It's not anemia that gives you advantage, but the gene that gives you anemia. People who carry one copy of the gene (who are heterozygous), don't have anemia but have the advantage, while people who carry two copies (are homozygous) are at a huge disadvantage due to anemia. This is a classic example of heterozygosity advantage.
Sickle cell anemia is Mendelian and recessive. So if 2 carriers (Rr and Rr) have kids, 50% of the children will be strictly superior (carriers), 25% will be normal, and 25% will die young. Not a bad outcome, especially if you have a lot of kids to reduce the variance.
> 50% of the children will be strictly superior (carriers)

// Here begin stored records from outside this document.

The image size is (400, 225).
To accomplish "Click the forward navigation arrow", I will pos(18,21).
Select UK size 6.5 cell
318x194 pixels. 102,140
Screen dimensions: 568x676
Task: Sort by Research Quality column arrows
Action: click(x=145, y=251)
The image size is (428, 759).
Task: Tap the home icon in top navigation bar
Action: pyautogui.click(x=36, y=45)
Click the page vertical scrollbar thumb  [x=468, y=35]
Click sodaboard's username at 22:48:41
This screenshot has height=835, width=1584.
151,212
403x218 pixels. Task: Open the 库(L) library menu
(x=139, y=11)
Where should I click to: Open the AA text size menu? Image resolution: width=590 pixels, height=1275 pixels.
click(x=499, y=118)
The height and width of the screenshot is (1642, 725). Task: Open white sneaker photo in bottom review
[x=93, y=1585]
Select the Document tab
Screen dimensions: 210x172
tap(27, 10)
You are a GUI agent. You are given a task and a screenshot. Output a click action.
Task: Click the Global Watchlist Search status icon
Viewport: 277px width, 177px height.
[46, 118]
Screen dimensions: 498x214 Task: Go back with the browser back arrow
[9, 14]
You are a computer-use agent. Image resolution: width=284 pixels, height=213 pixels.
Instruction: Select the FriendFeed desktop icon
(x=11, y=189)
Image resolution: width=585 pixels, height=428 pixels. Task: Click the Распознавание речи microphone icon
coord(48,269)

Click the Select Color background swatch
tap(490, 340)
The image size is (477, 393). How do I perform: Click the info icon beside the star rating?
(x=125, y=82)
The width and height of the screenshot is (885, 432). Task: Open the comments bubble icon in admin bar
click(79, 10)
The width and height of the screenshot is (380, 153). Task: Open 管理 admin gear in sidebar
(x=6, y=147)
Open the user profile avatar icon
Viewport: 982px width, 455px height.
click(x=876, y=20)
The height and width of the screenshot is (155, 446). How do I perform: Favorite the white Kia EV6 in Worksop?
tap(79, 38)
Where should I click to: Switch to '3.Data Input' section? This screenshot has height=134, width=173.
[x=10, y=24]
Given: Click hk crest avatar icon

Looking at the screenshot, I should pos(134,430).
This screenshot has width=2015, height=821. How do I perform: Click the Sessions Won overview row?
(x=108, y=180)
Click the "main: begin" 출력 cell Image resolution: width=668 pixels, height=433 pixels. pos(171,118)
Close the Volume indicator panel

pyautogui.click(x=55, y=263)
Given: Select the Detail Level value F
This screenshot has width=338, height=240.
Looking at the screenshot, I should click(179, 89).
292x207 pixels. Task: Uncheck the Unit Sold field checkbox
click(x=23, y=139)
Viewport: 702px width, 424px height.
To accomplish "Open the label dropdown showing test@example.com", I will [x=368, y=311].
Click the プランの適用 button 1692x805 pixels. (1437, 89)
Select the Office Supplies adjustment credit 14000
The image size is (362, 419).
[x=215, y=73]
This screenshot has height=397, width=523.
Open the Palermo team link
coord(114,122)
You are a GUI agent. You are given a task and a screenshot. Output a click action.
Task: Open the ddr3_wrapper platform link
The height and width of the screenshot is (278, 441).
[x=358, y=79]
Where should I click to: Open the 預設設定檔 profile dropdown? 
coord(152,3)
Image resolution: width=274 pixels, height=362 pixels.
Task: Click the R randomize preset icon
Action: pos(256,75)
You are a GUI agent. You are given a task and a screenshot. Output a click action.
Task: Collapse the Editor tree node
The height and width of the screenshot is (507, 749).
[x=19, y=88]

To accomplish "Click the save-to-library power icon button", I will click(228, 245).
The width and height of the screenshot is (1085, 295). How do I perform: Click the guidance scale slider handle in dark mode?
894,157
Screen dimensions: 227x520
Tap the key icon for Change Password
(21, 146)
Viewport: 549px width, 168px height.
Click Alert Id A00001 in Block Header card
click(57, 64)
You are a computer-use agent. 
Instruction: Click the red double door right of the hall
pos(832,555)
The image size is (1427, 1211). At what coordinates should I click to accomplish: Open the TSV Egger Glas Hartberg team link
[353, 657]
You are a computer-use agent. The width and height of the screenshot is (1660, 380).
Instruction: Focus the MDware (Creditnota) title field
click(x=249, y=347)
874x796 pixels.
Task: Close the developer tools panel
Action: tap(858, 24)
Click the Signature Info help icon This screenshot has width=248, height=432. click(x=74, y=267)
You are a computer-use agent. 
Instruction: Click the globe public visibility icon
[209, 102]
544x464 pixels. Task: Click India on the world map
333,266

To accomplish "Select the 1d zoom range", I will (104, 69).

Is that domain nomenclature? Because I wouldn't call having to be careful who procreate with otherwise risk losing 25% of my children from that relationship as "strictly superior"...
According to the article, the evolutionary choice at work here was isolation-induced. It was each blue family member choosing to reproduce with another blue individual that propagated the recessive gene.
This is a joke right? Evolution doesn't choose anything.
In this case, the family had a hemoglobin variation, that resulted in a different kind of non-functional hemoglobin being produced. This hemoglobin has a blue tint. This, combined with their pale coloration, meant they had a blue tint.
This is not too dissimilar to how other hemoglobinopathies come about in nature. For example, the thallassemias and sickle cell anemia are two common hemoglobinopathies. Unlike the Fugate family's hemoglobinopathy, which likely did not provide any benefit, these two do provide some benefit to heterozygotes, and thus end up existing at a steady state in the population. The Fugate family's would likely disappear if it caused any issue in reproductive fitness (even a minor one), and the family reproduced among a sufficiently large population. However inbreeding combined with genetic drift means that there simply does not end up being a large enough population for the law of large numbers to take effect.
On the other hand, if the condition causes no reproductive fitness deficiency or increased reproductive ability, then the gene could potentially continue to exist in some very small number of the population. It could die out due to the simple fact of not having many affected people able to reproduce enough to make statistics matter.